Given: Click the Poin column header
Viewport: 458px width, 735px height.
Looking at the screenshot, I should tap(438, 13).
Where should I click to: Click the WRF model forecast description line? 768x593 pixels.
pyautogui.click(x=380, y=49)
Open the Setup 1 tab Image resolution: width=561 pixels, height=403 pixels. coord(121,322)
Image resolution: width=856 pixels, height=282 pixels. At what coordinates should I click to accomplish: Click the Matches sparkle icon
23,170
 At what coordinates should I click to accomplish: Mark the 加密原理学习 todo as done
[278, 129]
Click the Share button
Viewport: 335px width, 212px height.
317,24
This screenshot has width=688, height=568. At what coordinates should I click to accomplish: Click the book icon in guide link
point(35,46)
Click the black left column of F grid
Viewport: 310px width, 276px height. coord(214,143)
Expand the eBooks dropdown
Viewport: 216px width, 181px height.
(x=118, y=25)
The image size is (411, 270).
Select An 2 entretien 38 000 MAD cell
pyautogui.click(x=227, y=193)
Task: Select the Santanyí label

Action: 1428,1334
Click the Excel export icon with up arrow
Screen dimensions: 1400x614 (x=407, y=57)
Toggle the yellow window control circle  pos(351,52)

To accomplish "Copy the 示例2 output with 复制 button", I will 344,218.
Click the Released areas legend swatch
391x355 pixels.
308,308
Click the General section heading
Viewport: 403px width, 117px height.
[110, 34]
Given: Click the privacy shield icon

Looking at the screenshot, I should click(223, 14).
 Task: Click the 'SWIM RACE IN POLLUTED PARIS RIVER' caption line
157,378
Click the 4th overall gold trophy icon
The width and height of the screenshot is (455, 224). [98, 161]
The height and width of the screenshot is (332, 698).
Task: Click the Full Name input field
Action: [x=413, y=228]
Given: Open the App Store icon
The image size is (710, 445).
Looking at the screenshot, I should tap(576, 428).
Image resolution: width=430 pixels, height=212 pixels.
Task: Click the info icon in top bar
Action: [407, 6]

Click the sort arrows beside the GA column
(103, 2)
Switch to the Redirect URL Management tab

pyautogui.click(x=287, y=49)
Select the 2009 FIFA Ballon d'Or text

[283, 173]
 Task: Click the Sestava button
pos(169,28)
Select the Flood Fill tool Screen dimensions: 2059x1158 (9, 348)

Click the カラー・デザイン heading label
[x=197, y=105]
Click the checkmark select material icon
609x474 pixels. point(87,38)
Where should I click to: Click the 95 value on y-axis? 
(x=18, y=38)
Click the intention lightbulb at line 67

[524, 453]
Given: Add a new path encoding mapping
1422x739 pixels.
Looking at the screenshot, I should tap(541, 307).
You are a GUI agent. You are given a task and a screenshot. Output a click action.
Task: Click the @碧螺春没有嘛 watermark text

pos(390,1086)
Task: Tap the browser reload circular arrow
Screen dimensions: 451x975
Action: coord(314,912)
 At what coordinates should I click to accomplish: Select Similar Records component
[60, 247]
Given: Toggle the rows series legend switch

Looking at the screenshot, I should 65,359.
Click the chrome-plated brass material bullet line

▶ _Problem statement_
Update the listing above by replacing "At what coordinates should I click to accomplish" with "Which point should I click to accomplish" everywhere it occurs. Keep everything else the same.

▶ _Completed task_
Given: Click the Poin column header
Viewport: 458px width, 735px height.
Looking at the screenshot, I should tap(438, 13).
Where should I click to: Click the WRF model forecast description line? 768x593 pixels.
pyautogui.click(x=380, y=49)
Open the Setup 1 tab Image resolution: width=561 pixels, height=403 pixels. coord(121,322)
Image resolution: width=856 pixels, height=282 pixels. Which point should I click to accomplish: Click the Matches sparkle icon
23,170
 Which point should I click to accomplish: Mark the 加密原理学习 todo as done
[278, 129]
Click the Share button
Viewport: 335px width, 212px height.
317,24
This screenshot has width=688, height=568. Which point should I click to accomplish: Click the book icon in guide link
point(35,46)
Click the black left column of F grid
Viewport: 310px width, 276px height. coord(214,143)
Expand the eBooks dropdown
Viewport: 216px width, 181px height.
(x=118, y=25)
The image size is (411, 270).
Select An 2 entretien 38 000 MAD cell
pyautogui.click(x=227, y=193)
Task: Select the Santanyí label

Action: 1428,1334
Click the Excel export icon with up arrow
Screen dimensions: 1400x614 (x=407, y=57)
Toggle the yellow window control circle  pos(351,52)

To accomplish "Copy the 示例2 output with 复制 button", I will 344,218.
Click the Released areas legend swatch
391x355 pixels.
308,308
Click the General section heading
Viewport: 403px width, 117px height.
[110, 34]
Given: Click the privacy shield icon

Looking at the screenshot, I should click(223, 14).
 Task: Click the 'SWIM RACE IN POLLUTED PARIS RIVER' caption line
157,378
Click the 4th overall gold trophy icon
The width and height of the screenshot is (455, 224). [98, 161]
The height and width of the screenshot is (332, 698).
Task: Click the Full Name input field
Action: [x=413, y=228]
Given: Open the App Store icon
The image size is (710, 445).
Looking at the screenshot, I should tap(576, 428).
Image resolution: width=430 pixels, height=212 pixels.
Task: Click the info icon in top bar
Action: [407, 6]

Click the sort arrows beside the GA column
(103, 2)
Switch to the Redirect URL Management tab

pyautogui.click(x=287, y=49)
Select the 2009 FIFA Ballon d'Or text

[283, 173]
 Task: Click the Sestava button
pos(169,28)
Select the Flood Fill tool Screen dimensions: 2059x1158 (9, 348)

Click the カラー・デザイン heading label
[x=197, y=105]
Click the checkmark select material icon
609x474 pixels. point(87,38)
Where should I click to: Click the 95 value on y-axis? 
(x=18, y=38)
Click the intention lightbulb at line 67

[524, 453]
Given: Add a new path encoding mapping
1422x739 pixels.
Looking at the screenshot, I should tap(541, 307).
You are a GUI agent. You are given a task and a screenshot. Output a click action.
Task: Click the @碧螺春没有嘛 watermark text

pos(390,1086)
Task: Tap the browser reload circular arrow
Screen dimensions: 451x975
Action: coord(314,912)
 Which point should I click to accomplish: Select Similar Records component
[60, 247]
Given: Toggle the rows series legend switch

Looking at the screenshot, I should 65,359.
Click the chrome-plated brass material bullet line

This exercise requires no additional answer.